Elect a Republican, get higher taxes.
Just like Trump, Paul TenHaken campaigned as a conservative, but now that he’s in charge of Sioux Falls, TenHaken’s administration is pushing a 140% tax increase on cable users:
The city is looking to increase the franchise fee from 2.5 percent to 5 percent and add an additional 1 percent fee to pay for the CityLink channel. This would more than double the current fees.
The proposal would increase bills for both Midco and Vast Broadband subscribers in Sioux Falls. The franchise fee is basically rent paid by the cable companies to connect cable to homes and use the right of way to run cable lines. The cable companies pass this fee onto the customer.
“It’s called a franchise fee, but in effect, you’ll hear a lot of people call it a tax because it works just like a tax,” Midco lawyer Pat Mastel told the Sioux Falls city council on Tuesday during an informational meeting [Michael Geheren, “City Fees on Cable in Sioux Falls May More Than Double,” KELO-TV, 2019.05.22].
Sioux Falls is making less from cable users, since more people are deciding cable TV adds little value to their lives (and as I wrote that sentence, I got up to move from a waiting area where a fellow citizen switched on Mike Pompeo droning lies from the idiot Fox-box):
But with fewer people subscribing to cable due to online streaming services like Hulu and Netflix, the city of Sioux Falls is feeling a strain on the yearly payment it’s come to rely on from Midco. For example, the city expects the 2019 payment to be about $916,000, down from a high of $964,984 in 2017 [Joe Sneve, “Cable Bills in Sioux Falls Could Be Going Up as Midco Braces for Higher City Fees,” that Sioux Falls paper, 2019.05.21].
An industry is dying, so let’s tax it harder and make it die faster! If TenHaken wants to be a true Trumpublican, he’ll follow up by offering a subsidy to prop up the industry he’s damaging.
But even as fewer people are watching cable, TenHaken wants to impose that bonus sixth percent tax to support the city’s public access cable channel. I have to ask: why keep spending money on a cable channel when you can reach more viewers at less expense via the city YouTube channel?
At least Tax-Raisin’ TenHaken won’t look bad when he goes to the mayors’ conferences. Most other big South Dakota towns levy on their cable providers the full 5% allowed by federal law:
But TenHaken was just in Aberdeen a month ago bragging to the pious businessmen’s prayer breakfast about what a great conservative he is and contrasting himself with that evil liberal Aberdeen Mayor Mike Levsen. Now Mayor TenHaken says he wants Sioux Falls to be just like Aberdeen, with higher cable taxes. So much for that messaging.
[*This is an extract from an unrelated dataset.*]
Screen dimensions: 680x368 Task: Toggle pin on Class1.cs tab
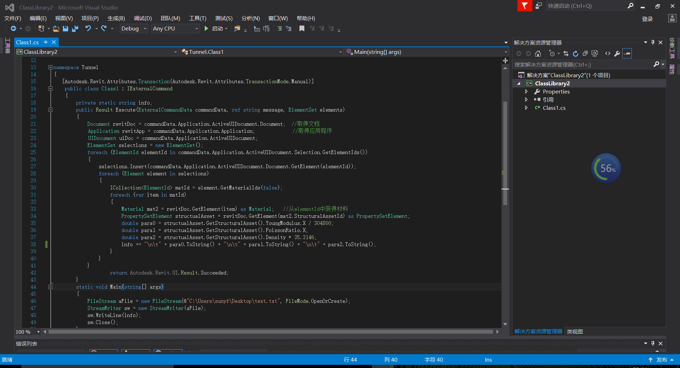(46, 42)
I’m telling you, Paul, if you’d just come out and be a liberal instead of pandering to the conservative impulses that your marketing studies say are your path to power, you could live a more honest life.
Given inflation and new demands, taxes at times have to be raised; and since the GOP runs this state, they are ususally left with the task of raising them.
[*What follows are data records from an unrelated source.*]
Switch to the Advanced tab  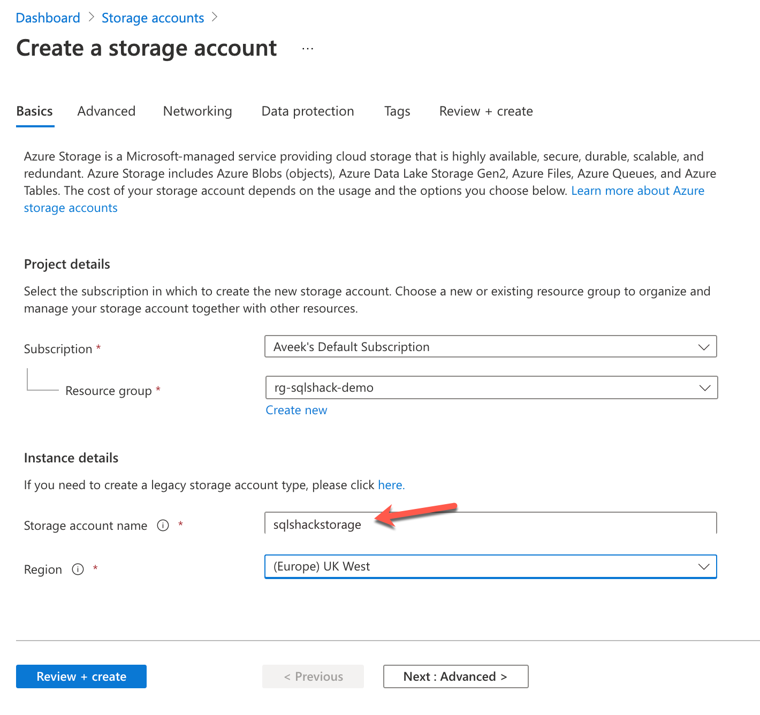pyautogui.click(x=107, y=111)
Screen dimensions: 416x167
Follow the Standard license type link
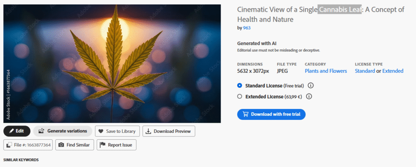[x=365, y=71]
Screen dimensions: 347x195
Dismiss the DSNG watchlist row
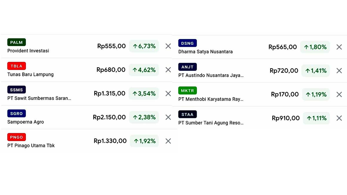pos(339,47)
However, with that said, I cannot help but notice that their tax raising is always of a regressive sense and in absence of any true progressive nature. So what the GOP is against is not taxation, rather they are against progressive taxation, but they will never admit it. Because the GOP would rather tax the little guy and gal, than the ownership class which keeps our GOP politicians in office.
Regressivity! Bingo, John KC! 5% boost for basic cable access has no impact on the millionaires in their mansions; it hits the working class harder, just like the sales tax. TenHaken and the Republicans never consider taxing wealth where wealth is.
I wonder how high the franchise fee is here in Madison. We have Midco and Vast… except at my apartment which is only wired for Midco. And even though Madison is about 40-or-so miles removed from Sioux Falls, we still get CityLink in HD. The Madison community “channel” is just a rebroadcast of KJAM 1390.
If Cable companies want to stop people from moving to streaming services, find ways to lower the prices of the packages, and let subscribers choose the channels they want, ala carte. The standard cable packages contain lots of channels, and depending on peoples tastes, many of those channels will go unwatched. My package contains ESPN and several sports channels, yet I rarely watch sports on TV. Should ESPN be in a separate package for people who do watch sports? Why should I be forced to pay for ESPN if I don’t watch it?